**Task to carry out**: From the records below, copy out word for word the stretch from the line containing "How do I perform: Expand" through the line containing "Action: tap(411, 22)", including both of those lines. Leave the pictures out of your answer.

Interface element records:

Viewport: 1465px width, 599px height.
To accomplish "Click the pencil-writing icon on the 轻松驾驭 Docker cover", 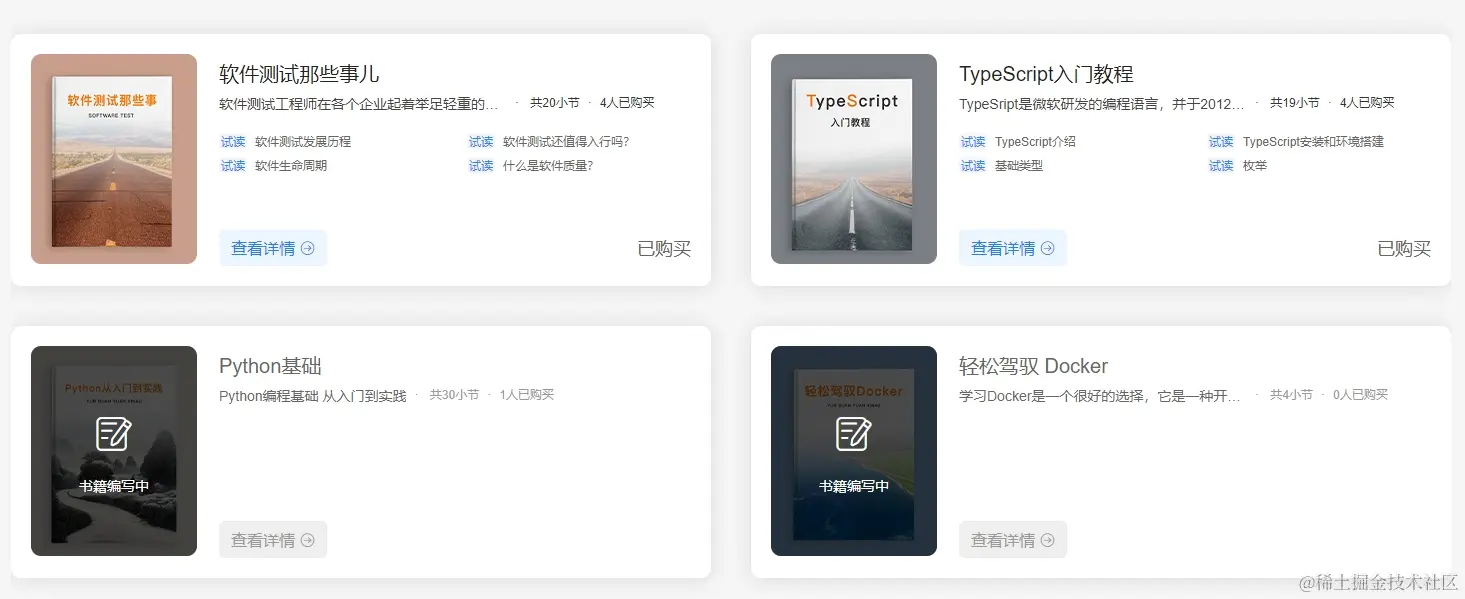I will 853,434.
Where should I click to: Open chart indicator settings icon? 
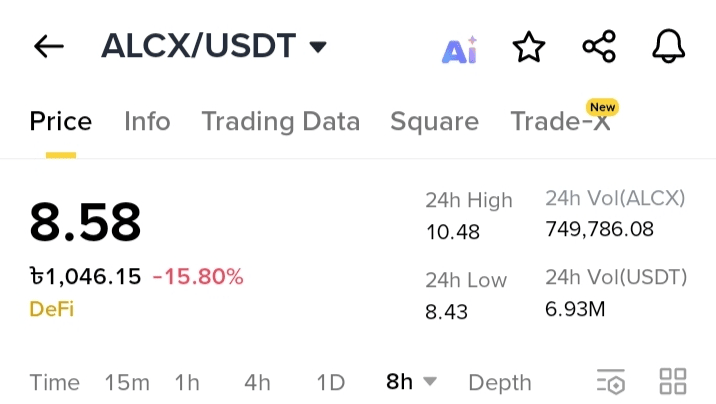610,381
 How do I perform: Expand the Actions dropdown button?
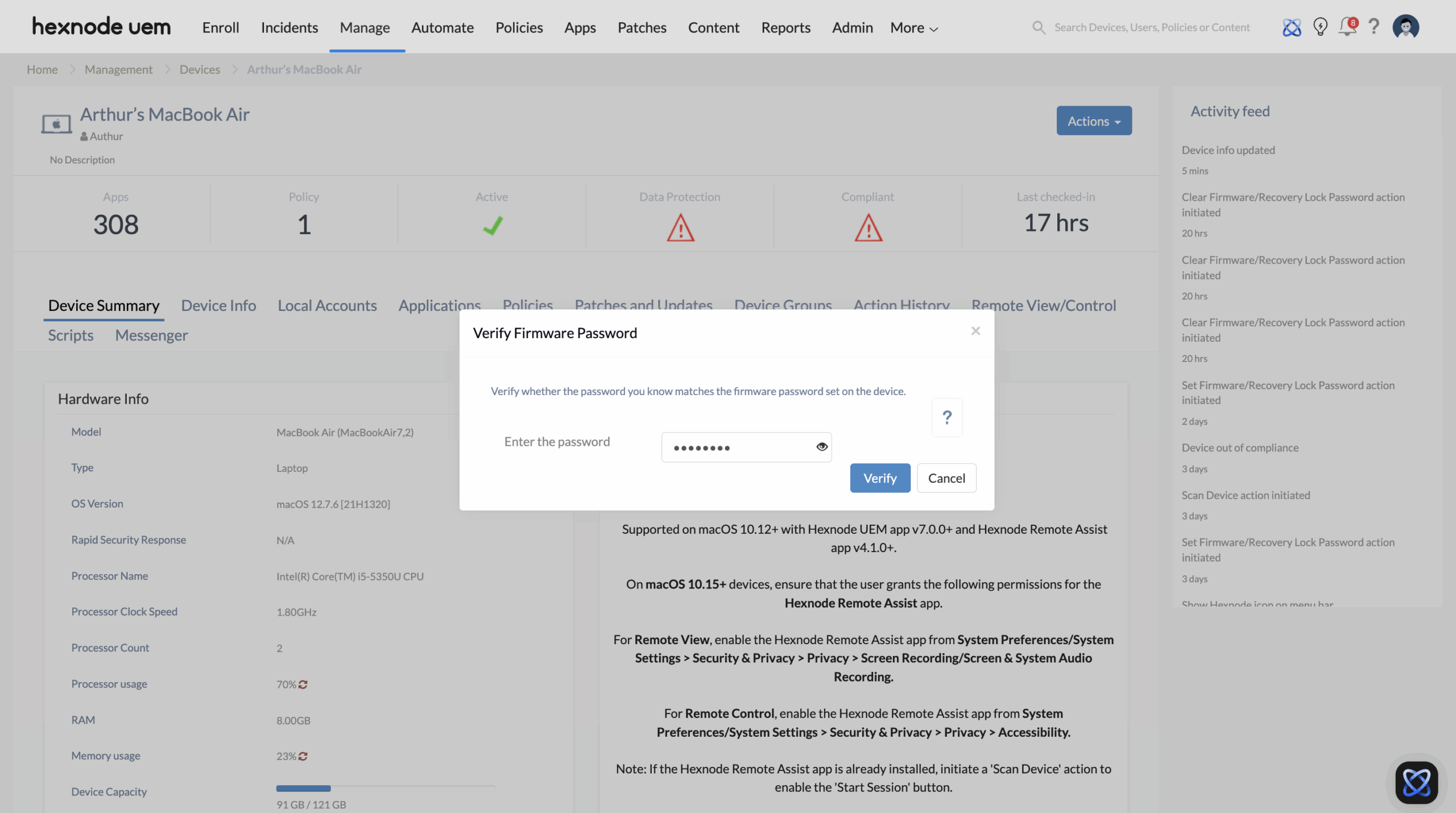[1094, 121]
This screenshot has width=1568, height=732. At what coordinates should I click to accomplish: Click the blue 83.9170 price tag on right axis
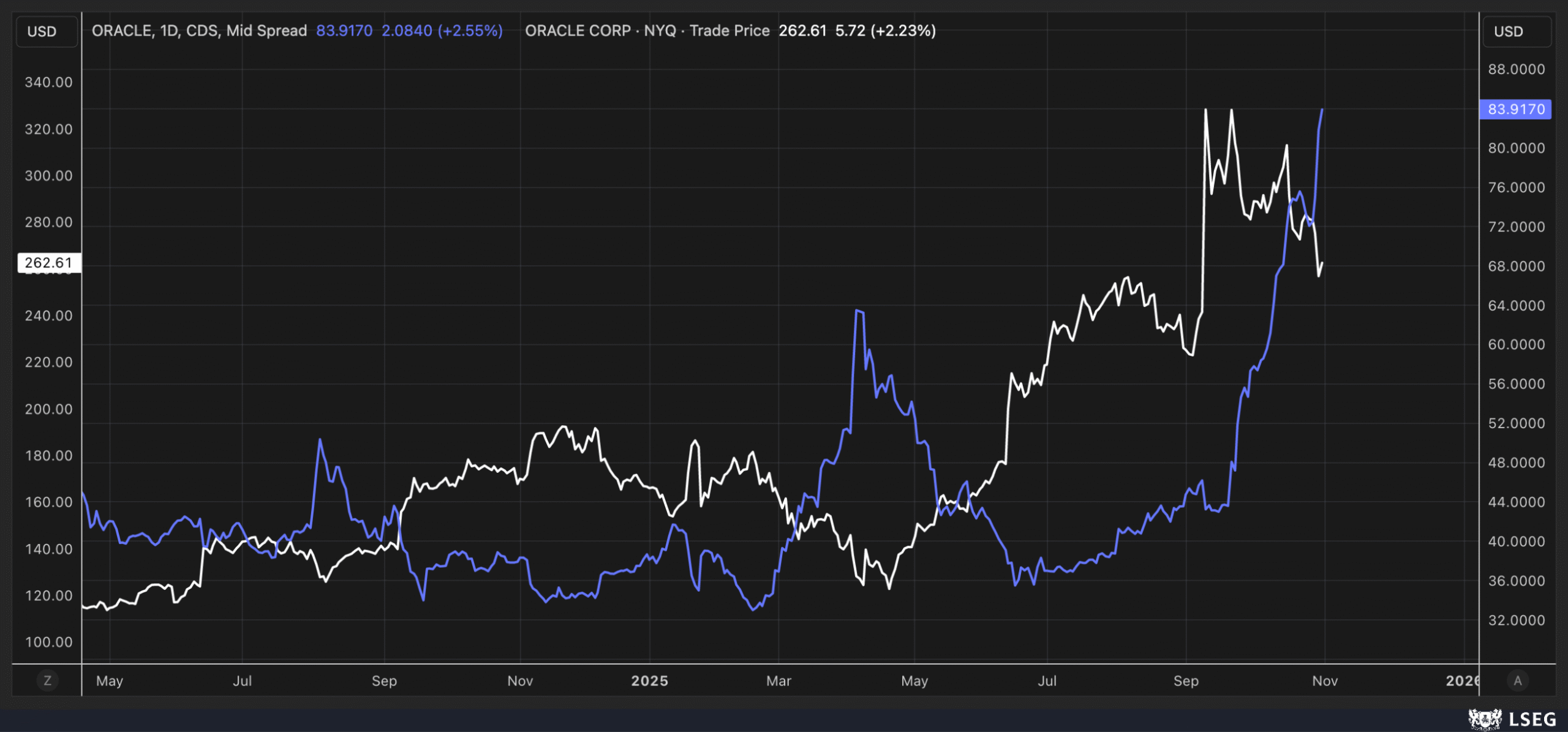point(1515,110)
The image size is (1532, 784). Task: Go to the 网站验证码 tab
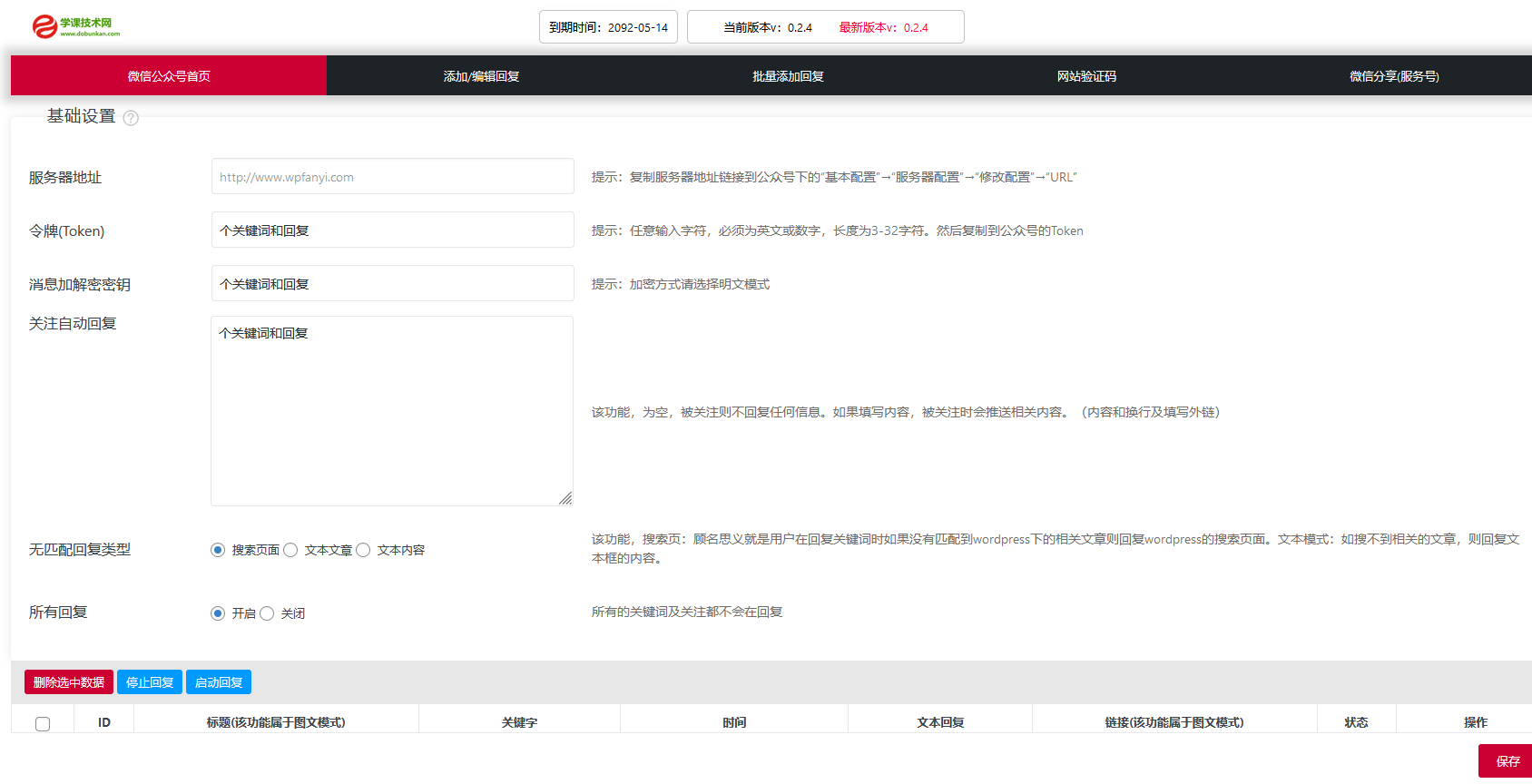click(x=1086, y=76)
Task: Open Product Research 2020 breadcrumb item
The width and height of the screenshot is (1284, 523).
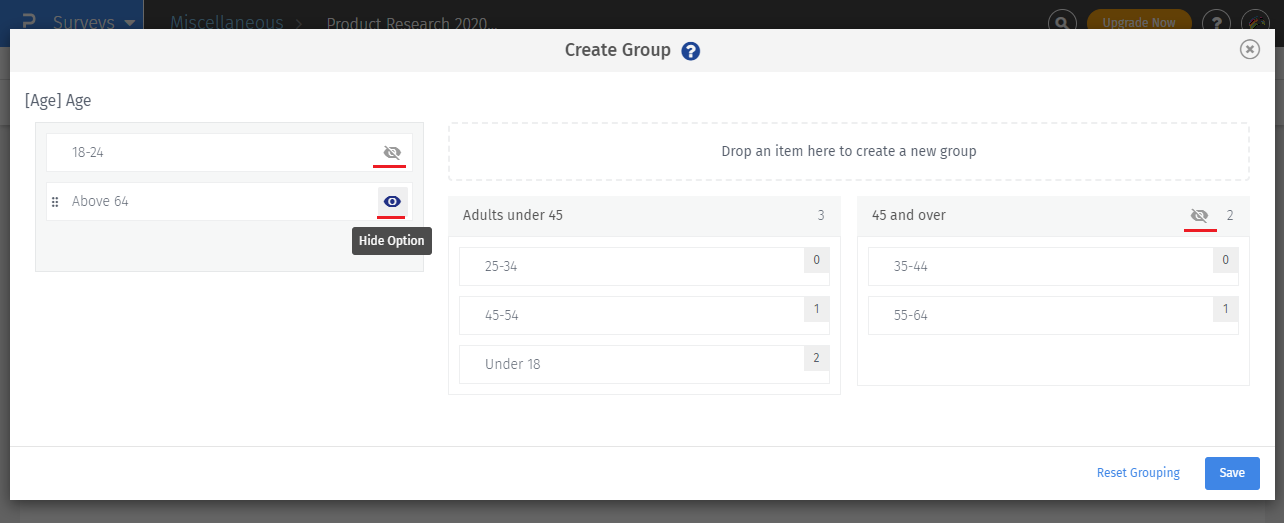Action: tap(411, 22)
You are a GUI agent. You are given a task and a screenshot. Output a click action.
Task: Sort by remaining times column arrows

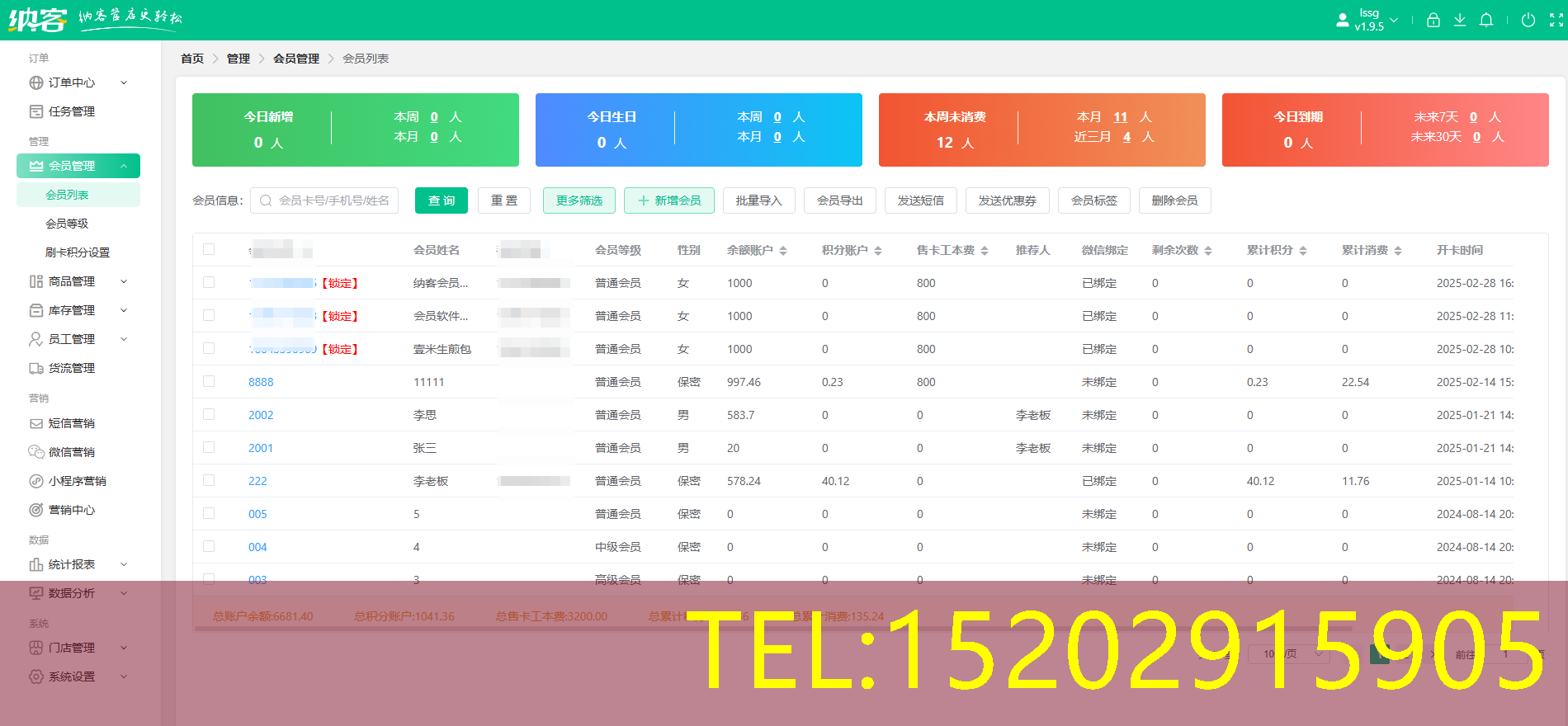[x=1208, y=251]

**Exercise answer**:
 How do I perform: Expand the Actions dropdown button?
[1094, 121]
This screenshot has width=1568, height=732. At what coordinates should I click to accomplish: Click the blue 83.9170 price tag on right axis
point(1515,110)
The image size is (1532, 784). Task: Go to the 网站验证码 tab
click(x=1086, y=76)
Task: Open Product Research 2020 breadcrumb item
The width and height of the screenshot is (1284, 523).
Action: tap(411, 22)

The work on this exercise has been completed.